Implementation Notes

  Some possible techniques for writing column files include:

  [[1]] Use a standard ~100MB block, buffer in memory up to the block
  size, then flush the file directly to HDFS.  A single reduce task
  might create multiple output files.  The namenode requires memory
  proportional to the number of names and blocks*replication.  This
  would increase the number of names but not blocks, so this should
  still be much better than a file per column.

  [[1]] Spill each column to a separate local, temporary file then,
  when the file is closed, append these files, writing a single file
  to HDFS whose block size is set to be that of the entire file.  This
  would be a bit slower than and may have trouble when the local disk
  is full, but it would better use HDFS namespace and further reduce
  seeks when processing columns whose values are small.
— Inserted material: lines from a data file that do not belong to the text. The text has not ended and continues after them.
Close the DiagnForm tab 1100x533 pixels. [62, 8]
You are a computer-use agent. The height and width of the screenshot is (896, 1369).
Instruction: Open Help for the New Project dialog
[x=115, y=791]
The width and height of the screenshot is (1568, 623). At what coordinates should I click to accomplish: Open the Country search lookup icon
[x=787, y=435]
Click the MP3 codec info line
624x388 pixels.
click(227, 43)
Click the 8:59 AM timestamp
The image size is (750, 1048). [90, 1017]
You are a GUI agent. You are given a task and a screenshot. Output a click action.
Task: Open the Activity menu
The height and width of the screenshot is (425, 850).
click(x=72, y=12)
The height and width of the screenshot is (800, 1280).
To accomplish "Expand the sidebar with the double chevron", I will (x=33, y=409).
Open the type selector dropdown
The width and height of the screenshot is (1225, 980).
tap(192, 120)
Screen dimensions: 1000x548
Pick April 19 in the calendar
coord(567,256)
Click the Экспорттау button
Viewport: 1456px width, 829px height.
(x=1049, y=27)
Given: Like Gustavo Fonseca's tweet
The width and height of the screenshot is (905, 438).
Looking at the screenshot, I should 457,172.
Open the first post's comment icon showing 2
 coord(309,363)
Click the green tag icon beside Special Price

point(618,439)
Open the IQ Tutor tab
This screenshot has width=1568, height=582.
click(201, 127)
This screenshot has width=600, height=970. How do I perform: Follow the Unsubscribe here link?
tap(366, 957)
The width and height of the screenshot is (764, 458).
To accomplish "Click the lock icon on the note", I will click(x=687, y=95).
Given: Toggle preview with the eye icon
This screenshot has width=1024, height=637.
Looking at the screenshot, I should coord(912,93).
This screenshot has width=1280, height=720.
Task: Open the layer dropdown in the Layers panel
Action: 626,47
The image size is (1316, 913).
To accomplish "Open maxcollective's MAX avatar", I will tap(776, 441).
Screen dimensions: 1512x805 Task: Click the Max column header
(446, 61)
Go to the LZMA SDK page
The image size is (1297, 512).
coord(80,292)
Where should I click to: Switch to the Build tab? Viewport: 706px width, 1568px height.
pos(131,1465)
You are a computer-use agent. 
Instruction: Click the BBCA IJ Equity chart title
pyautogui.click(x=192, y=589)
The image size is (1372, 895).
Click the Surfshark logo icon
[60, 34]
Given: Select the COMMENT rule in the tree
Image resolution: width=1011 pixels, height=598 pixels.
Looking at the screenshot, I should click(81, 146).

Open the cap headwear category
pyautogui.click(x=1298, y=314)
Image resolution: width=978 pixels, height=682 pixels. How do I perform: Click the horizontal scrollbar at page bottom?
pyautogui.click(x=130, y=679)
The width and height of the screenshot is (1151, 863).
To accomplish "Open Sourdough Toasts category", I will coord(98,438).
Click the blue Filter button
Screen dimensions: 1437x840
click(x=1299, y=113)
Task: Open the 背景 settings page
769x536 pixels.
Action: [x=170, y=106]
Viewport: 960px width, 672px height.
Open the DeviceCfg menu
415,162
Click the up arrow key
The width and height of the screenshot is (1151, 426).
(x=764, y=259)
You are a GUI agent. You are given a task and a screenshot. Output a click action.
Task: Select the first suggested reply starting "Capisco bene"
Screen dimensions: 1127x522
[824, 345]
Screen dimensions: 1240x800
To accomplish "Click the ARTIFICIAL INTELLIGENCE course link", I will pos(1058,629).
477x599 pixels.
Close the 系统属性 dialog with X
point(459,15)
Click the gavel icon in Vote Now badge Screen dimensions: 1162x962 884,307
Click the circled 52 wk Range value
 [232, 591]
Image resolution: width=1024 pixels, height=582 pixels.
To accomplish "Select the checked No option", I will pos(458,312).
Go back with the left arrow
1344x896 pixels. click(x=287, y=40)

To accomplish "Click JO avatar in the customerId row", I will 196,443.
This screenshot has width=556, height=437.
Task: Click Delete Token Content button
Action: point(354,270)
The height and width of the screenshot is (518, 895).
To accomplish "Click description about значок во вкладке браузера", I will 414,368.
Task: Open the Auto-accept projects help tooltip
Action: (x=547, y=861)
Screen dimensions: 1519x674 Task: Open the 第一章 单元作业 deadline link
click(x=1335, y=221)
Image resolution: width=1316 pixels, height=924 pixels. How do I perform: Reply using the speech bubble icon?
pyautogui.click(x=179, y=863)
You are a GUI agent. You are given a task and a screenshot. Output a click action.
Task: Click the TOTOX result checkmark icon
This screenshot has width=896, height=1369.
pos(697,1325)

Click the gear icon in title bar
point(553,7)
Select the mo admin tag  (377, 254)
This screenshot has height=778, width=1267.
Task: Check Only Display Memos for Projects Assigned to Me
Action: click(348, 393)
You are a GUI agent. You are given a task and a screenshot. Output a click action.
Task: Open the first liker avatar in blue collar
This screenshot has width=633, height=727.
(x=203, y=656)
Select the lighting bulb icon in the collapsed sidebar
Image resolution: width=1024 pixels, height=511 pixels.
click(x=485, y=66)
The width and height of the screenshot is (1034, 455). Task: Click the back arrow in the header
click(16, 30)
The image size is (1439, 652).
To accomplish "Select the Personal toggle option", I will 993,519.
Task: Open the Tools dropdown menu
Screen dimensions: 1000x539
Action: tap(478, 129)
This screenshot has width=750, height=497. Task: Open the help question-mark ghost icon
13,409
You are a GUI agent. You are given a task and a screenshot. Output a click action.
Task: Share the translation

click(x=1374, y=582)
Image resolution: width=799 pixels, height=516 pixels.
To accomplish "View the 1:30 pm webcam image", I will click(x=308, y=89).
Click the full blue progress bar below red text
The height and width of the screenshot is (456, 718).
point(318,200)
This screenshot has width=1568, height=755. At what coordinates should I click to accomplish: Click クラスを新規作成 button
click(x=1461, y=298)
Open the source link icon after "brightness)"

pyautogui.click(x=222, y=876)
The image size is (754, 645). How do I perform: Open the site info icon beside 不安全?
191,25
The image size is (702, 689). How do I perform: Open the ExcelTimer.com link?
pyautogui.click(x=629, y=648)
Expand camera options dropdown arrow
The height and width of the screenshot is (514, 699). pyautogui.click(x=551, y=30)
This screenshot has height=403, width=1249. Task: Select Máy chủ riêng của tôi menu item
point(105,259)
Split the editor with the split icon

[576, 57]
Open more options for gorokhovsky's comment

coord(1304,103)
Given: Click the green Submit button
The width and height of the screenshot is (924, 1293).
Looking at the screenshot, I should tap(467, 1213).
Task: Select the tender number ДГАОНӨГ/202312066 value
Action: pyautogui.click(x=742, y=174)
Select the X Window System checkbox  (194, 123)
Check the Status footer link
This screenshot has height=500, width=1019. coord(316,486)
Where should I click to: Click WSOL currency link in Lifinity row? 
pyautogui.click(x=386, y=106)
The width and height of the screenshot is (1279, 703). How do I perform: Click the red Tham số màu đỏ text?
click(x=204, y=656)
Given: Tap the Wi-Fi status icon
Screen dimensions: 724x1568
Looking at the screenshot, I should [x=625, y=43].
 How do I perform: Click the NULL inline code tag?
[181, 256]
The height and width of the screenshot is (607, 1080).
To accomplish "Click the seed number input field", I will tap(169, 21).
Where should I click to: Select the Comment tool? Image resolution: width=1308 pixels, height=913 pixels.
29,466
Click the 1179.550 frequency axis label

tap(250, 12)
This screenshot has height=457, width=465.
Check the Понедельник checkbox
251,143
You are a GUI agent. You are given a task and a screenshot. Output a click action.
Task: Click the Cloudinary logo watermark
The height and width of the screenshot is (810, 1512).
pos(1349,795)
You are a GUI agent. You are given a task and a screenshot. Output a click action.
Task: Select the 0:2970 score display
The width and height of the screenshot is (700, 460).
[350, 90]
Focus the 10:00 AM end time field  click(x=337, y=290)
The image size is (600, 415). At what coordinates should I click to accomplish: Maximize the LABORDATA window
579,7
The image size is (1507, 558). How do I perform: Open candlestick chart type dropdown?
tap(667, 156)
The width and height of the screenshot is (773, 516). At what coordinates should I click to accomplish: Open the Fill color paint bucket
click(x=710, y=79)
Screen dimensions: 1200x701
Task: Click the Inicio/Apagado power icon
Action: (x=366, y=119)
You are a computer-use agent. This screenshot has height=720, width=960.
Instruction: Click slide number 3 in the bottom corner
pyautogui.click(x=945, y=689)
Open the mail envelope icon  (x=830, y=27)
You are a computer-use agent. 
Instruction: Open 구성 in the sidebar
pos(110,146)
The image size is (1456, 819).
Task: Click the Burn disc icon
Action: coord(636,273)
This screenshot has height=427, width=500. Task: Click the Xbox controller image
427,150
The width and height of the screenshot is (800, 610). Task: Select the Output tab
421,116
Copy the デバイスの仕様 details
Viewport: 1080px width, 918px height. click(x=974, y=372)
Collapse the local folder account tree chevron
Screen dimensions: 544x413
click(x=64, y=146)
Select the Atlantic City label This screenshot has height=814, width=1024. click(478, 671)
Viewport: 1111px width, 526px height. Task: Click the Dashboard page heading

  [[1]] Use a separate mapreduce job to convert row-major files to
  column-major.  The map output would output a by (row#, column#,
  value) tuple, partitioned by row# but sorted by column# then row#.
  The reducer could directly write the column file.  But the column
  file format would need to be changed to write counts, descriptors,
  etc. at the end of files rather than at the front.

  []

  (1) is the simplest to implement and most implementations should
  start with it.

* References

  {CIF} {{{http://arxiv.org/pdf/1105.4252.pdf}<Column-Oriented Storage
  Techniques for MapReduce>}}, Floratou, Patel, Shekita, & Tata, VLDB
  2011.

  {DREMEL} {{{http://research.google.com/pubs/archive/36632.pdf}<Dremel:
  Interactive Analysis of Web-Scale Datasets>}}, Melnik, Gubarev, Long,
  Romer, Shivakumar, & Tolton, VLDB 2010.